Crime doesn’t pay either. Look at how Roscommon referee Paddy Neilan was subject to what could only be interpreted as an interrogation by a suite of barristers working on behalf of Armagh after he cited three players for contributing to a melee in the final round game against Donegal in Letterkenny in March. Armagh eventually had to face up to some harsh realities but only when they were banged to rights in this year’s All-Ireland quarter-final.
Maybe because they are such experts on how the wind blows, commentators who dismissed claims of referee abuse just days before Henry was attacked last December are now piling on the GAA to do something for the much-maligned, now occasionally assaulted man in black.
But coming to the aid of referees has rarely been fashionable in Gaelic games. If it was, they wouldn’t be such an endangered species.
To move with the times, or the ages of the starlets of the senior inter-county game to be more precise, it has been decided to switch the young footballer and hurler of the year awards from U21 to U22.
In conjunction with the All-Stars, the nominations for both categories will be announced in the coming days and the move to widen the bracket is an attempt to reflect how much later into their 20s players are making their mark at the top level.
It’s not very often that All-Ireland champions have produced Young Player of the Year recipients, you may be surprised to hear. For all their eight seasons as kingpins, Con O’Callaghan in 2017 and Jack McCaffrey in ‘13 were the only two Dublin victors. Outside of them, the last All-Ireland winner/YPOTY was Cork’s Aidan Walsh in 2010.
Limerick didn’t have a nomination last season nor one in 2020 (Tipperary weren’t represented as winners in 2019 either), although Kyle Hayes was the victor in ‘18. His manager John Kiely recently touched on the dwindling number of players able to make their mark coming from U20.
“If you look across all the teams, how many teams are bringing new players into their teams now versus two, three, four, five years ago? I think we’ve seen a cliff-edge in terms of players coming through from U20. It has disappeared.
“We’re all bringing in a few players from 20s in. We’re bringing them in because we need to bring them in. It’s not because we have to bring them in. They’re good players but they have so much development to go through when they come into us, it’s insane. It’s like having your rookies coming out of college. They’re not ready.”
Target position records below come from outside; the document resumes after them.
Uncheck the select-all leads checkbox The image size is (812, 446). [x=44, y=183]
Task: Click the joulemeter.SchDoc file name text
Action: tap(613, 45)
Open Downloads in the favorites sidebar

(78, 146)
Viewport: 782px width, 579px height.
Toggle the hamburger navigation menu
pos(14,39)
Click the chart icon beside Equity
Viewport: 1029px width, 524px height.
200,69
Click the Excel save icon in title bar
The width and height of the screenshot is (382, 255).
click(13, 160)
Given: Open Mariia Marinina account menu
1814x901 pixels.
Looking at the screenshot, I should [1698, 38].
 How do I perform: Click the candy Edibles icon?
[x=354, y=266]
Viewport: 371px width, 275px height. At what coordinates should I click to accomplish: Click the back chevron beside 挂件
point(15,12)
As before, and like the senior individual awards, the nominees will be chosen by the selection committees with the Gaelic Players Association membership in each code picking their best from the shortlist.
His better-known namesake continues to be linked with the Donegal manager’s job but former Leitrim goalkeeper Martin McHugh will be the focus of attention in Carrick-on-Shannon's Landmark Hotel this Sunday night with the launch of his autobiography.
Entitled and beautifully put together with the help of well-known Gaelic games journalist Jason Byrne, the book tells the story of the 1994 Connacht SFC-winning goalkeeper’s career and travails as he has twice been diagnosed with cancer.
From testicular cancer in 1999 to prostate cancer in 2015, McHugh’s story is one of inspiring endurance and a love affair with playing Gaelic football that has never waned, not even now in his early 50s.
Down as he was after the first diagnosis and the chemotherapy that followed, a phone-call to train a Kinaleck team in Cavan revived something in him that he figured was lost forever.
“I don’t know if I could have kept going if it wasn’t for football and the GAA. I don’t think I could," he admitted in an interview two years ago. “I love it so much. It gave me a purpose and something to get better for.”
As a man who has spoken candidly about his own cancer scare, Byrne is the ideal person to tell McHugh’s tale, which is as hilarious as it is honest.
“There’s no beating around the bush about it,” laughs McHugh.